计算机与现代化 ›› 2020, Vol. 0 ›› Issue (10): 17-22.

• 人工智能 • 上一篇    下一篇

基于聚类分析算法的垃圾邮件识别

  

  1. (东北石油大学计算机与信息技术学院,黑龙江大庆163318)
  • 出版日期:2020-10-14 发布日期:2020-10-14
  • 作者简介:盖璇(1990—),女,山东海阳人,实验师,硕士,研究方向:人工智能,E-mail: nepu_gx@163.com。
  • 基金资助:
    东北石油大学引导性创新基金资助项目(ky121728)

Spam E-mail Recognition Based on Cluster Analysis Algorithm

  1. (School of Computer and Information Technology, Northeast Petroleum University, Daqing 163318, China)
  • Online:2020-10-14 Published:2020-10-14

摘要: 以往使用的垃圾邮件识别方法在面对如今更新速度快且种类繁多的分词时,很难精准地识别出邮件中的关键分词,识别方法的应用能力需要进一步提高。为此,提出一种基于聚类分析算法的垃圾邮件识别方法。首先,预处理邮件样本,得到邮件文本内容的关键分词,剔除停用词,根据分词在邮件文本中出现的频率计算出分词的权重;然后,结合邮件特征属性,构建邮件特征空间,将邮件特征量化;最后,提取出邮件特征并降维处理,将其作为聚类算法的输入,经过迭代计算输出结果从而完成垃圾邮件的识别。实验结果表明:设计的基于聚类分析算法的垃圾邮件识别方法在关键词提取与分词方面更加精确,并且能够准确地识别出垃圾邮件,说明设计的基于聚类分析算法的垃圾邮件识别方法的实际应用能力得到了提高。

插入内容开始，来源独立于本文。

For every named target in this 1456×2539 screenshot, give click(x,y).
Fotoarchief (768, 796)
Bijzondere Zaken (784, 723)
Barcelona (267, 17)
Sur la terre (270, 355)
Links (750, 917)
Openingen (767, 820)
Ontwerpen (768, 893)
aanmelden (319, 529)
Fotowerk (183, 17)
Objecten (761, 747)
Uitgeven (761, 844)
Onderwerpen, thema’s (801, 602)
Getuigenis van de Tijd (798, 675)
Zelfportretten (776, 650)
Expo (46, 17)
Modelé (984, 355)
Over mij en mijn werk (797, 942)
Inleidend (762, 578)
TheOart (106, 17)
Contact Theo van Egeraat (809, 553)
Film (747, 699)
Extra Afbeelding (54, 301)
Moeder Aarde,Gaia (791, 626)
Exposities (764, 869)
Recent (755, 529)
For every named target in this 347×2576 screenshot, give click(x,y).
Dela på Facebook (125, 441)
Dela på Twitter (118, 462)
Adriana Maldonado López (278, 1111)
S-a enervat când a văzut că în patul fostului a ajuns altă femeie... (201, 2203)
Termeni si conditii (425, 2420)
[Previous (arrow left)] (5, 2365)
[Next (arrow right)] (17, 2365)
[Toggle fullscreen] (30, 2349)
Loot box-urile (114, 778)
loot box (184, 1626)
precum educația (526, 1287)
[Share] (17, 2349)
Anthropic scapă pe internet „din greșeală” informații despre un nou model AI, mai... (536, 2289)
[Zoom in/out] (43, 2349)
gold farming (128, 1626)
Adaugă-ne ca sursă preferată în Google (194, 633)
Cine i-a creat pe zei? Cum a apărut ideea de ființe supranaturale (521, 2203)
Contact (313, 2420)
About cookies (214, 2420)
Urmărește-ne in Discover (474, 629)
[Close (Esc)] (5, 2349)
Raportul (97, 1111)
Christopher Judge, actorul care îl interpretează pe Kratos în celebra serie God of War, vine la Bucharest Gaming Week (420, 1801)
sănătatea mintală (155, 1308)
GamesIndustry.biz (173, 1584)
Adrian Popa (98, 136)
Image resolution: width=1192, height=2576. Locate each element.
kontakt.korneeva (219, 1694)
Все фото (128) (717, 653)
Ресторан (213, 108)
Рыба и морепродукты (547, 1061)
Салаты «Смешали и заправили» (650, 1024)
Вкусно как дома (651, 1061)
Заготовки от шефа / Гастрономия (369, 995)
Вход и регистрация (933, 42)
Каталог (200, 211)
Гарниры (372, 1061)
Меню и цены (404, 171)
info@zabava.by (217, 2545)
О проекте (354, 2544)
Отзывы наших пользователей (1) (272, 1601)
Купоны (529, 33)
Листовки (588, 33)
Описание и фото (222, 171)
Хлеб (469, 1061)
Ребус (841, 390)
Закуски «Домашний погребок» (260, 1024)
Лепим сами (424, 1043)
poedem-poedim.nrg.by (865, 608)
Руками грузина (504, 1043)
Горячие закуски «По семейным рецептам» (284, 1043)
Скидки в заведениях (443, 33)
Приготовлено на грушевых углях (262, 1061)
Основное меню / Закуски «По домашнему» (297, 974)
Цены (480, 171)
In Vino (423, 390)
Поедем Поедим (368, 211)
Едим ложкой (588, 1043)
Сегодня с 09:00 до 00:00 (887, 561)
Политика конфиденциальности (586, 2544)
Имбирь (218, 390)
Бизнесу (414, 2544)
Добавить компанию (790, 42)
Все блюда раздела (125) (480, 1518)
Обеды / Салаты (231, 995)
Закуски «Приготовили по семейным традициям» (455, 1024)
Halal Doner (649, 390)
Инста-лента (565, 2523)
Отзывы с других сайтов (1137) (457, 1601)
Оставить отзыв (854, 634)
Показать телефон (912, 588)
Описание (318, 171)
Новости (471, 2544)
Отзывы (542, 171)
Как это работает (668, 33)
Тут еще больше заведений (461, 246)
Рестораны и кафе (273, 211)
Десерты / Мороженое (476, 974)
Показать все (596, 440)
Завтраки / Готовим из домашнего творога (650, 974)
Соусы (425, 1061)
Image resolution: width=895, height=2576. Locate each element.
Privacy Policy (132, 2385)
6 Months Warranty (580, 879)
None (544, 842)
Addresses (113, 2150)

关键词: 聚类算法, 垃圾邮件, 分词处理, 文本聚类

Abstract: For spam recognition methods used in the past, in the face of today’s fast updating and a wide variety of word segmentation, it is difficult to accurately identify the key word segmentation in a e-mail, the application ability of the recognition methods needs to be further improved. To this end, a spam recognition method based on cluster analysis algorithm is proposed. Firstly, we preprocess e-mail samples to get the key word segmentation of the e-mail text content, remove the stop words, and calculate the weight of the word segmentation according to the frequency of the word segmentation in the e-mail text. Then, combining with the e-mail feature attributes, we construct the e-mail feature space, and quantify the e-mail feature. Lastly, the features of the e-mail are extracted and processed for dimensionality reduction, which is used as the input of the clustering algorithm, and the output result is iteratively calculated to complete the identification of spam. The experimental results show that the designed spam e-mail recognition method based on cluster analysis algorithm is more accurate in keyword extraction and word segmentation, and can accurately identify spam e-mails, which shows the practical application ability of the designed spam e-mail recognition method based on cluster analysis algorithm has been improved.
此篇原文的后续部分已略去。